Paper · Code · Llama.cpp PR · Google I/O
NeurIPS 2025 Oral Presentation
Understanding and Mitigating Numerical Sources of Nondeterminism in LLM Inference
The same prompt under BF16 greedy decoding gives different answers on different GPUs — up to 9% accuracy and 9,000 tokens of length for reasoning models. The cause is non-associative floating-point arithmetic: reduction orders shift with batch size, GPU count, and GPU type. Rounding differences cascade through long chains of thought.

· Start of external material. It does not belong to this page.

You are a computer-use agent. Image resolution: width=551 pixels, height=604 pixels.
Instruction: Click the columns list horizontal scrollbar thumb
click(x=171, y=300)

project page · Paper · Code · Talk
Upstreaming to SGLang (PR under review, to be merged)
Deterministic Inference across Tensor Parallel Sizes That Eliminates Training-Inference Mismatch
In RL post-training, the rollout engine (vLLM, TP=8) and the trainer (FSDP, TP=1) disagree on per-token probabilities because their reduction trees differ. Tree-Based Invariant Kernels align intra- and inter-GPU reductions into a single tree, giving bit-wise identity across TP sizes and eliminating the silent off-policy drift.